Since the dawn of time, various guises of the 600-series have been the most cost-effective conventional speakers in the Bowers & Wilkins line-up, thanks in part to the use of vinyl woodprint surfaces and, in these latest incarnations, Chinese manufacturing. This £899 per pair floorstanding 683 is the largest and most costly of four stereo pairs.

It's a full three-way design, which allows each drive unit to be optimised to its particular role. Crucially, the midrange driver is a version of the 'surroundless' FST (Fixed Suspension Transducer) unit that was pioneered in the more upmarket models. Whereas the midrange driver of most three-ways is the same as the bass driver, a mid-only unit doesn't undergo significant cone excursion. This means that the surround is not actually fixed to the 143mm diameter Kevlar cone, but is expressly optimised to absorb edge-of-cone vibrations.

The twin bass drivers have larger frames, but smaller (120mm) aluminium/paper/Kevlar diaphragms than the midrange unit. Oversize central domes stiffen the cones to create a more pistonic action and a front port provides reflex loading; hollow foam bungs are a useful addition that allow the ports to be re-tuned and damped. The tweeter has a rather exposed and vulnerable-looking 25mm aluminium dome diaphragm, loaded at the rear by an internal tapering tube.
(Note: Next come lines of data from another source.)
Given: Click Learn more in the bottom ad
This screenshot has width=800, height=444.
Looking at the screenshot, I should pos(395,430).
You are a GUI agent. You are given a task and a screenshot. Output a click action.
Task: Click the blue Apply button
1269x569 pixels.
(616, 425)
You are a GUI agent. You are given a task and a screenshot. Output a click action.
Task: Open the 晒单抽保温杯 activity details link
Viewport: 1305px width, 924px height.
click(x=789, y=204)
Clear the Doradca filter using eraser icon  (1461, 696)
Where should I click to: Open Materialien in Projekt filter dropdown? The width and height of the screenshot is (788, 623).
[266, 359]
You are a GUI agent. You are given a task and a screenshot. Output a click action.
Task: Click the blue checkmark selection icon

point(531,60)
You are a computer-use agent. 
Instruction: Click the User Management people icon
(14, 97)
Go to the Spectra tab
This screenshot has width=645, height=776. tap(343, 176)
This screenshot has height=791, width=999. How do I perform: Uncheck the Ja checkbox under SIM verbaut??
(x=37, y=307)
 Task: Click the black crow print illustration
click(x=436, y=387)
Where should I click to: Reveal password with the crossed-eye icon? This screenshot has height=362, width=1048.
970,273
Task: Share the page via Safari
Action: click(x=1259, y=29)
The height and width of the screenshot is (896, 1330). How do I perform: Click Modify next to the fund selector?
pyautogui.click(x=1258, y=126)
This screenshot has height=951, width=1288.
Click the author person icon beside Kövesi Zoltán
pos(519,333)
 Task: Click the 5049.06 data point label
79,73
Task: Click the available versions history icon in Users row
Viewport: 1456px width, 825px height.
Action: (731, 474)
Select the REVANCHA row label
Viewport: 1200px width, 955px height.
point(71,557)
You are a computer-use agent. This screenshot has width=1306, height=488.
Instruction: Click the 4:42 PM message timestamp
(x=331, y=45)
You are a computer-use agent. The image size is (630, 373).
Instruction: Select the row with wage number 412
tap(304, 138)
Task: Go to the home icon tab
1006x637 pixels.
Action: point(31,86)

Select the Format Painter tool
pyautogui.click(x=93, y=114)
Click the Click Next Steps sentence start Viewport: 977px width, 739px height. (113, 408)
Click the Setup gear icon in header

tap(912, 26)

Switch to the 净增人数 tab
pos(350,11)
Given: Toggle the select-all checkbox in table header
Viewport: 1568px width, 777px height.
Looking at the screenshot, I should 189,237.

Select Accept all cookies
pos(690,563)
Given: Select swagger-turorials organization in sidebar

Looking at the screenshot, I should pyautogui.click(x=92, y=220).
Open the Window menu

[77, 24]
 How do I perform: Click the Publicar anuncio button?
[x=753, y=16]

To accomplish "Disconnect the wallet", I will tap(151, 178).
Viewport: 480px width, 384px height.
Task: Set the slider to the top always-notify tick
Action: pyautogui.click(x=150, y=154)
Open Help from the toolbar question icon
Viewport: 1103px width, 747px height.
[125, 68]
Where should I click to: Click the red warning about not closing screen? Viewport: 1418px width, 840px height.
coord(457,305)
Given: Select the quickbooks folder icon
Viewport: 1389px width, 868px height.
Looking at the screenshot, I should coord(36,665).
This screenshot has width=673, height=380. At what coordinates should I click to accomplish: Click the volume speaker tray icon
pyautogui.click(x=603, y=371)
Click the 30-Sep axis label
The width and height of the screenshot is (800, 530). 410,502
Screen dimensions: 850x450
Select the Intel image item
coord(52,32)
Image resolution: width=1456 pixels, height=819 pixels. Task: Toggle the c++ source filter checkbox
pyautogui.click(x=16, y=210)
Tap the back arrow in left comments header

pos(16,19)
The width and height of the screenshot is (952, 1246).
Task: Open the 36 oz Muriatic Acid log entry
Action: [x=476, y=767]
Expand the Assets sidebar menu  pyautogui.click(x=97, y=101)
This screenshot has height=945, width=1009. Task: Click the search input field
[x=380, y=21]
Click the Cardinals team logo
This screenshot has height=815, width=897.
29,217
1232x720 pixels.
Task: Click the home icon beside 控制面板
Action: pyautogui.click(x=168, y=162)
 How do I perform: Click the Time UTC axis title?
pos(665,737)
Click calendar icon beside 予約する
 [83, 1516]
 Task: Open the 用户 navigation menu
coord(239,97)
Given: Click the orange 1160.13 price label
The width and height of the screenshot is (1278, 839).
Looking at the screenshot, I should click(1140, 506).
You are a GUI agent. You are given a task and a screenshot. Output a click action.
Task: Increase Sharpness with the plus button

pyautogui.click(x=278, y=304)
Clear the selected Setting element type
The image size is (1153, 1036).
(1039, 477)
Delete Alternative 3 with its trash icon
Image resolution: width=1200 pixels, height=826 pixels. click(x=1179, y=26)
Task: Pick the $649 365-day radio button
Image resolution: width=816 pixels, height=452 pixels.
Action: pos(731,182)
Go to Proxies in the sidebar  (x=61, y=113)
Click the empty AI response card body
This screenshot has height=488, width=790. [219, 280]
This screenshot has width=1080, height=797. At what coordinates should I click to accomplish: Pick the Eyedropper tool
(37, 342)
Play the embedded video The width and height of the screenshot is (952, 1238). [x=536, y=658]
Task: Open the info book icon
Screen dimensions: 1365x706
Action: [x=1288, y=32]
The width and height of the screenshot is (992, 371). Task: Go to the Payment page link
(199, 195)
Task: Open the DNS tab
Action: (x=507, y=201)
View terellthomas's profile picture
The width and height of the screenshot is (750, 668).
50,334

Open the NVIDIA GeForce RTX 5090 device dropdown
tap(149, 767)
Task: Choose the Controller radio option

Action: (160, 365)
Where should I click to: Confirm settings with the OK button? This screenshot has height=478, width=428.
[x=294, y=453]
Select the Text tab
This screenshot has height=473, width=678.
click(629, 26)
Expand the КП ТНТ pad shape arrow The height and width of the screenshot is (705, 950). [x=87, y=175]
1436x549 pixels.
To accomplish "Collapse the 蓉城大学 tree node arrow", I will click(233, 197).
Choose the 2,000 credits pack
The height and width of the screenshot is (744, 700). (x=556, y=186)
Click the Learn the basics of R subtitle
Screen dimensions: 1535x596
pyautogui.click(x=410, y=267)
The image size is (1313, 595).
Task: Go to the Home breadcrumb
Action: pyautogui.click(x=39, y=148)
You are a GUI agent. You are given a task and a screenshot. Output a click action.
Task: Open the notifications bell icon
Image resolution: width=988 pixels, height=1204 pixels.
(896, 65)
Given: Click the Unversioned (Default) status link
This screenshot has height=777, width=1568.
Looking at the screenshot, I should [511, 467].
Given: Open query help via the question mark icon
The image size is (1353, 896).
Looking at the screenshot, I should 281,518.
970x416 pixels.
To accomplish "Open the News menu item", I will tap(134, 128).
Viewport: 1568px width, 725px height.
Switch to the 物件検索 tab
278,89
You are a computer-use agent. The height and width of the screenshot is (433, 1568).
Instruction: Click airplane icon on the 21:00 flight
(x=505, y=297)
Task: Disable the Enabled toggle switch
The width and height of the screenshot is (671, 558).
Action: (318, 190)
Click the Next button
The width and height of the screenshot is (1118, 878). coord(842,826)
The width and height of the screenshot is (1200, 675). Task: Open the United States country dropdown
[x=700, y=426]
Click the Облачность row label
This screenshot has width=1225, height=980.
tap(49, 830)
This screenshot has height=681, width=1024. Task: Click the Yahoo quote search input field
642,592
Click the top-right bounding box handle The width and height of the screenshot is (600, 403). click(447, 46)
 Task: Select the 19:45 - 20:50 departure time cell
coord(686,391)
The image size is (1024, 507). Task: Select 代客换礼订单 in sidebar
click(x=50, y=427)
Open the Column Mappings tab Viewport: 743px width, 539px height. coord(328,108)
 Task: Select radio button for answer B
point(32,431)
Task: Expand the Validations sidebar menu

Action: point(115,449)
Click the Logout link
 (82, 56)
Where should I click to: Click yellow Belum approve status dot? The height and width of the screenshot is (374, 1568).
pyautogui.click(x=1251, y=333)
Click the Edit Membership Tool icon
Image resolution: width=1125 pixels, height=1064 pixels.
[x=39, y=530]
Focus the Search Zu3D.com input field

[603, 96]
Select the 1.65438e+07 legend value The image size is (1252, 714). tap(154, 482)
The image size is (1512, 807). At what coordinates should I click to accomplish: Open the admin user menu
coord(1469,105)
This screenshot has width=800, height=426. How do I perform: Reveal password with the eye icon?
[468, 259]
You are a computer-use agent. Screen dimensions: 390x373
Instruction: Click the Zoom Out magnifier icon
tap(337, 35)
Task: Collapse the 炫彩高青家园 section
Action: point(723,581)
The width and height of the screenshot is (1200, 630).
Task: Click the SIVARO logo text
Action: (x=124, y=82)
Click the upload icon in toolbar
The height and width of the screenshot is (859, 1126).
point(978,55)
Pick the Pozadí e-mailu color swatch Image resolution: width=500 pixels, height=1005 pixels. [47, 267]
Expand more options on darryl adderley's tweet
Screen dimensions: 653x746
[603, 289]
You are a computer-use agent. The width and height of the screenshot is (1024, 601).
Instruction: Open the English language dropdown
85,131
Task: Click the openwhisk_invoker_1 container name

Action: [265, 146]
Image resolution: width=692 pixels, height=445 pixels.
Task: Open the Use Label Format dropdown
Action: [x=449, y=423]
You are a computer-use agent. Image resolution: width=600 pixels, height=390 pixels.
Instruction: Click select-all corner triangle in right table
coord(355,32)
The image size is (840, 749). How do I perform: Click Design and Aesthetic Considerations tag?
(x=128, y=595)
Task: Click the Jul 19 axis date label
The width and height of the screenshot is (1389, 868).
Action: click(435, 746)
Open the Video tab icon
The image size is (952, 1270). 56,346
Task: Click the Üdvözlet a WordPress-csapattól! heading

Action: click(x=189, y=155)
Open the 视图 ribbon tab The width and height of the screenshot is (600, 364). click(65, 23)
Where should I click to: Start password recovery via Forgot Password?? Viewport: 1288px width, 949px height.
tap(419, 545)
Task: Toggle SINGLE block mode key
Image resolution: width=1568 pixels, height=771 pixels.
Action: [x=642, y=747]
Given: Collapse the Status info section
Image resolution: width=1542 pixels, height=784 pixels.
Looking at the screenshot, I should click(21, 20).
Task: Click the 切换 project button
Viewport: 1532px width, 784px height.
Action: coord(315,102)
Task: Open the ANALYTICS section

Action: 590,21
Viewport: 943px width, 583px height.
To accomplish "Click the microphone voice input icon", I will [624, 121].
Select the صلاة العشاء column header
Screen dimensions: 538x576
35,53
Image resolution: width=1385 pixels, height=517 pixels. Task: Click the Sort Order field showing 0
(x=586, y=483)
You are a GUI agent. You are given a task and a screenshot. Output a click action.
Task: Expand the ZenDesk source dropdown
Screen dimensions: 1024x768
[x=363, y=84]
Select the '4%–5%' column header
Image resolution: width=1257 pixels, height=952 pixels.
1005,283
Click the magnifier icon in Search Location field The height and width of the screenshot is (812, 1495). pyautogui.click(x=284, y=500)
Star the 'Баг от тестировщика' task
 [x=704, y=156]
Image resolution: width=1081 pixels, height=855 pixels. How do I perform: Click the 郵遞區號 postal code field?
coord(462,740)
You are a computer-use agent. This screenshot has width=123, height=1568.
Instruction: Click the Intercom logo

While the whole thing feels very solid and hefty, we're not sure it's a particularly pretty speaker, especially in the dull brown 'wenge' finish of our review sample. Light oak, black and cherry vinyl woodprints are also available, however. No plinth is supplied or available, but the spike fixing is effective. Though any three-way crossover is necessarily complex, it has fewer components than its predecessors and is fed from twin terminal pairs.

Sound Quality

Positioned well clear of walls and with the ports left completely open, the 683 sounds just a little too bass heavy, suggesting it would be happier in a somewhat larger space than the 4.3x2.6x5.5m room used for our tests.

Inserting the hollow bungs proves, "just right", delivering a bass that is both beautifully balanced, yet also deep and purposeful if a shade lacking in crispness.

With bungs, the speaker delivers a thoroughly impressive overall neutrality, leading with its high-quality midband, and bringing nice warmth and 'body' to voice reproduction.

It can sound a trifle 'shut-in' if the system is being played very quietly, but by the same token it avoids becoming aggressive when the volume
is turned up.

On the whole, this speaker does a fine job that leaves little room for criticism. Its sins are merely that the sound could be more exciting, as could the physical appearance, which would certainly be enhanced if a proper plinth was supplied. But beauty is, of course, in the eye of the beholder.